A resonant call from Marjorie summoned them before long to the tea-table—a meal at which old Andros with his grand-seigneur air made his guest pleasantly welcome. The dinner-hour at Tintajeux was five, the ‘late dinner’ of Andros Bartrand’s youth. By half-past eight, in this keen Atlantic air, broiled mullet, hot potato scones, with other indigenous Guernsey dishes, were adjuncts to the tea-table which no healthily-minded person could afford to despise. Afterwards came a cigar smoked just inside the open French windows. ‘At a hundred years old,’ the Seigneur apologised, ‘there was one thing a man might not brave with impunity—night air.’ And then Geoffrey Arbuthnot prepared to take his leave.
Business-like, he reverted to pounds, shillings, and pence.

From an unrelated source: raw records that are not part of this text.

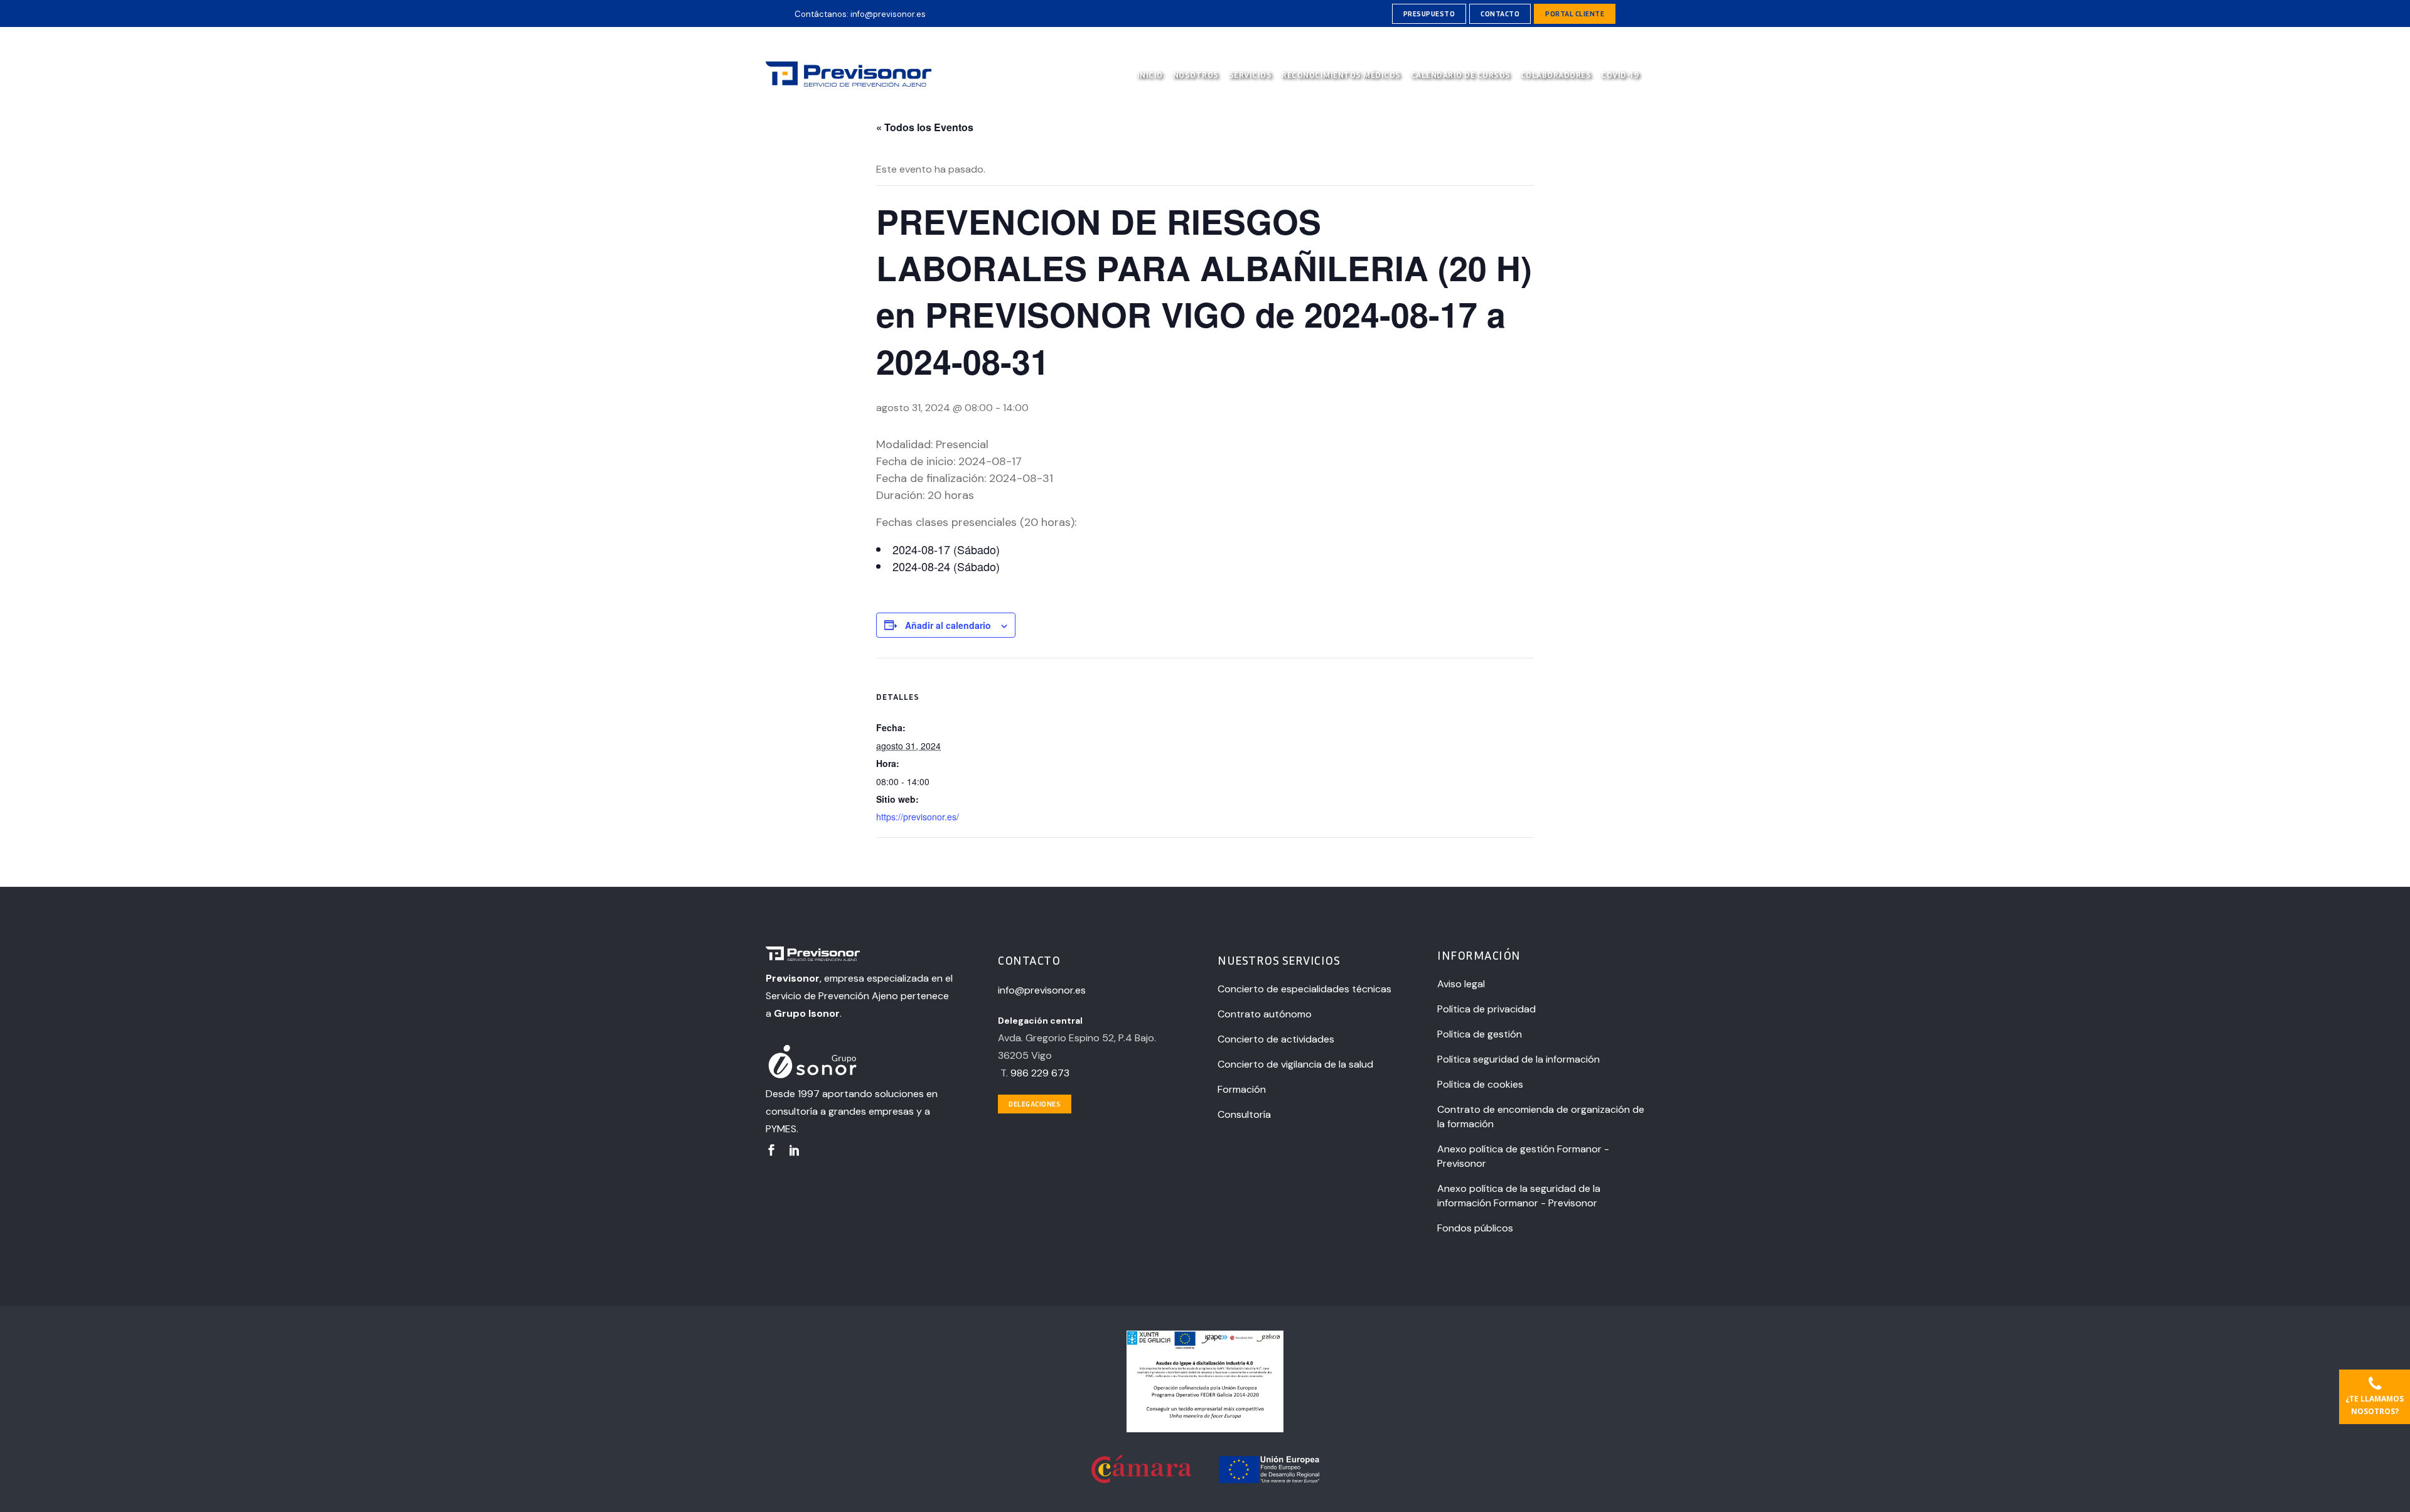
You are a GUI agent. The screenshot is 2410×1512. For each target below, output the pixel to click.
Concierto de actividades (1276, 1039)
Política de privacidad (1486, 1009)
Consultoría (1244, 1114)
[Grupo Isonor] (860, 1063)
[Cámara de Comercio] (1142, 1480)
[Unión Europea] (1269, 1480)
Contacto (1500, 13)
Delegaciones (1035, 1103)
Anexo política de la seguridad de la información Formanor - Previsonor (1518, 1195)
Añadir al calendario (948, 625)
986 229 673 (1039, 1073)
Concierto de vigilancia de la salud (1295, 1064)
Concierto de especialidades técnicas (1304, 988)
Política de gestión (1479, 1034)
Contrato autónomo (1265, 1014)
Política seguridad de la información (1518, 1059)
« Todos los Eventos (924, 127)
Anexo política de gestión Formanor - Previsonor (1523, 1156)
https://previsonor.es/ (917, 816)
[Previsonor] (860, 955)
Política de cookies (1480, 1084)
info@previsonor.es (888, 14)
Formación (1242, 1089)
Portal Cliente (1574, 13)
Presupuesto (1429, 13)
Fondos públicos (1475, 1228)
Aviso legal (1461, 983)
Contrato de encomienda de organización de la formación (1540, 1116)
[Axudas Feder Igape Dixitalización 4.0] (1205, 1429)
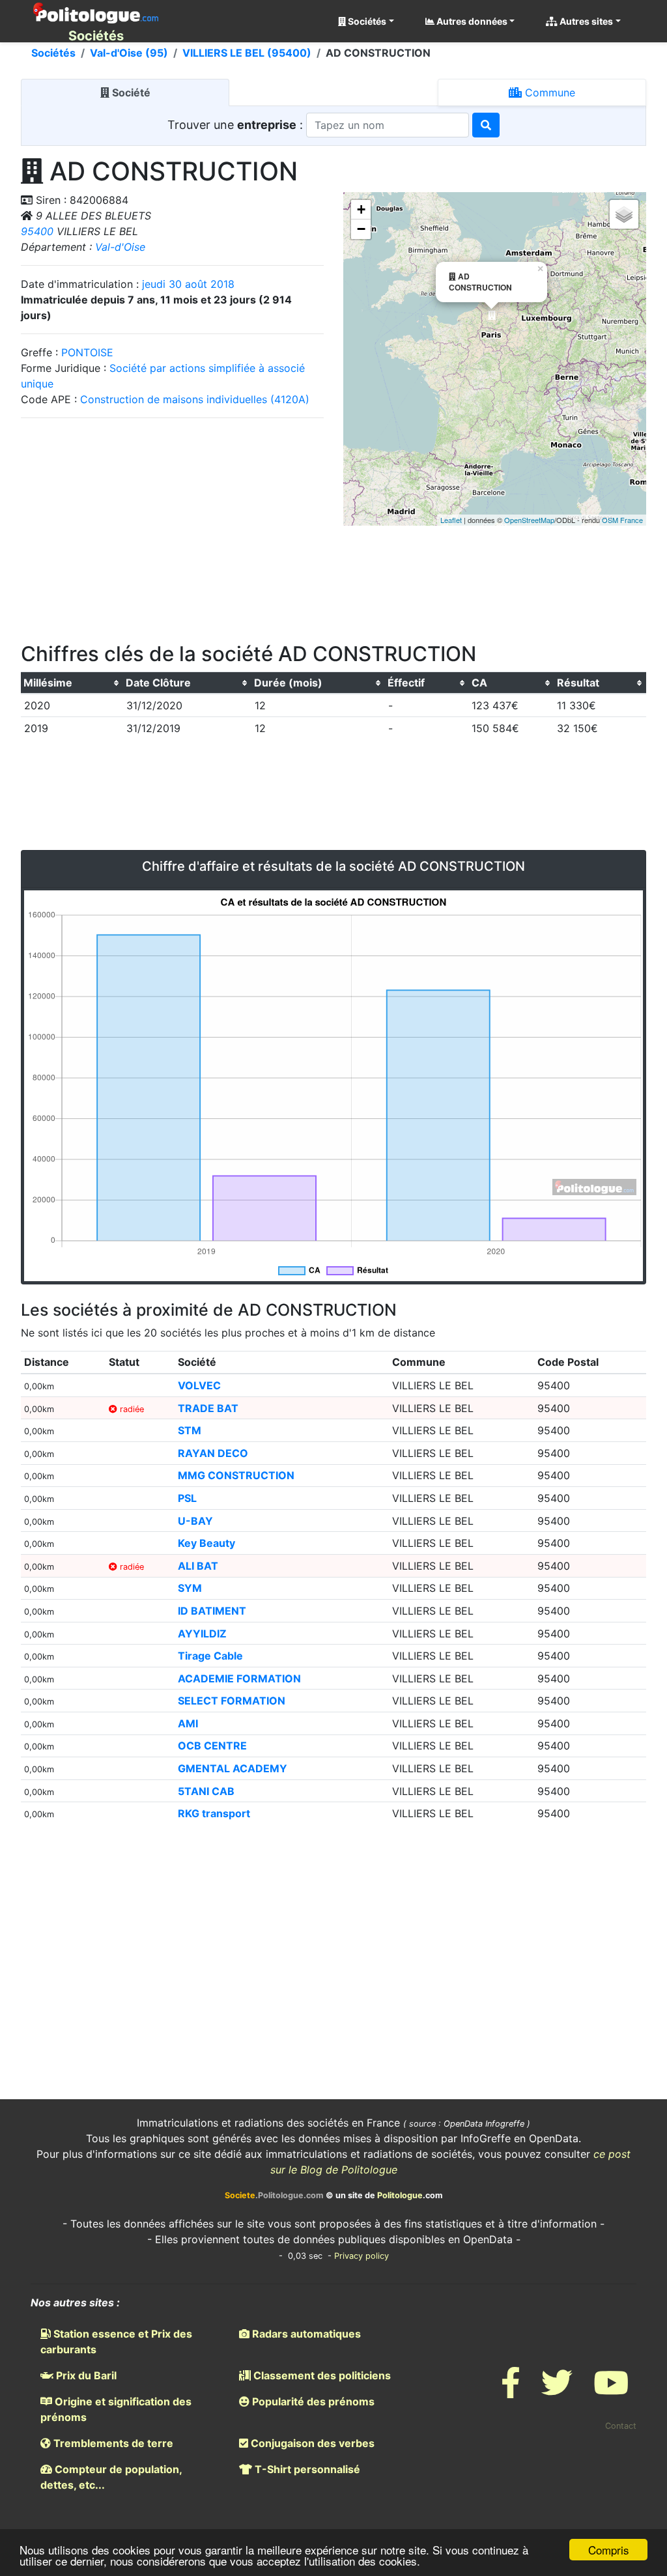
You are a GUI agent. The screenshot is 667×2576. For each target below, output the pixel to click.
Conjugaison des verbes (311, 2443)
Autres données (470, 21)
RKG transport (214, 1813)
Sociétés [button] (366, 21)
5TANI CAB (206, 1791)
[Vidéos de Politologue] (611, 2391)
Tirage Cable (210, 1655)
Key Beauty (206, 1543)
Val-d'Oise (120, 246)
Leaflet (451, 520)
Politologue (400, 2195)
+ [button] (361, 209)
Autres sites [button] (585, 21)
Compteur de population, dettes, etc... (111, 2477)
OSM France (622, 520)
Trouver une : (236, 125)
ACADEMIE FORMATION (239, 1678)
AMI (188, 1723)
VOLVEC (199, 1385)
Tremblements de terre (112, 2443)
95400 (37, 231)
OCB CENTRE (212, 1745)
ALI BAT (198, 1565)
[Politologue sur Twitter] (557, 2391)
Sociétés (53, 52)
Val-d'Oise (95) (129, 52)
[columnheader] (72, 683)
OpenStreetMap (529, 520)
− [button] (361, 229)
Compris (608, 2549)
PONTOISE (87, 352)
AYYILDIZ (202, 1633)
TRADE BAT (208, 1408)
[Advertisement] (172, 525)
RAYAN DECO (213, 1453)
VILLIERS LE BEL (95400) (246, 52)
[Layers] (624, 214)
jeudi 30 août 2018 (188, 283)
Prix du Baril (85, 2375)
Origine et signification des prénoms (116, 2409)
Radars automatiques (305, 2333)
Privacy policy (361, 2256)
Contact (620, 2426)
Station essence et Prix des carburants (116, 2341)
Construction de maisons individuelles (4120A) (194, 399)
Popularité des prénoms (312, 2401)
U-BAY (195, 1520)
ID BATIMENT (212, 1610)
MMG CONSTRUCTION (236, 1475)
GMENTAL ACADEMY (232, 1768)
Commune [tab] (548, 92)
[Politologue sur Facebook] (511, 2391)
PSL (187, 1498)
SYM (190, 1587)
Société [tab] (129, 92)
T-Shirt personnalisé (306, 2469)
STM (189, 1430)
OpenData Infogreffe (484, 2124)
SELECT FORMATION (231, 1700)
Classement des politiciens (321, 2375)
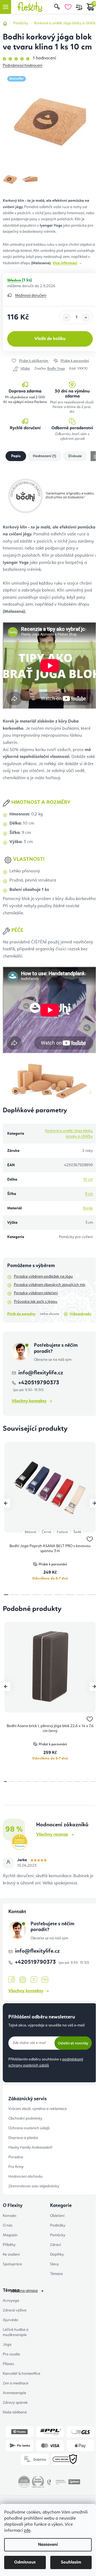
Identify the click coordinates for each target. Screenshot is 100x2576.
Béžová (30, 1532)
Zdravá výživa (14, 2310)
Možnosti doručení (30, 295)
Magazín (10, 2235)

It was a settled thing that he should read classics and mathematics with Miss Bartrand on three mornings of the week, at the sum (happily the darkness veiled the blushes on Marjorie’s face) of six francs an hour.
‘Classics and mathematics!’ cried old Andros, assenting to the money part of the transaction with suave courtesy. ‘What will the little witch do with classics and mathematics when she has got them?’
‘Enter Newnham or Girton with them, in the first place,’ answered Marjorie unhesitatingly.
‘Newnham or Girton!’
The unfavourable summing-up of all arguments that have been put forth on the subject of woman’s higher education was in Andros Bartrand’s enunciation of the words.
‘Newnham and Girton send forth good men,’ remarked Geoffrey Arbuthnot. ‘In the future, sir, when the girls shall “make Greek Iambics, and the boys black-currant jams,” we look forward confidently to seeing Girton head of the river.’
‘At my age I am unmoved by new theories,’ said old Andros. ‘New facts I am not likely to confront. There has never yet been a great woman poet.’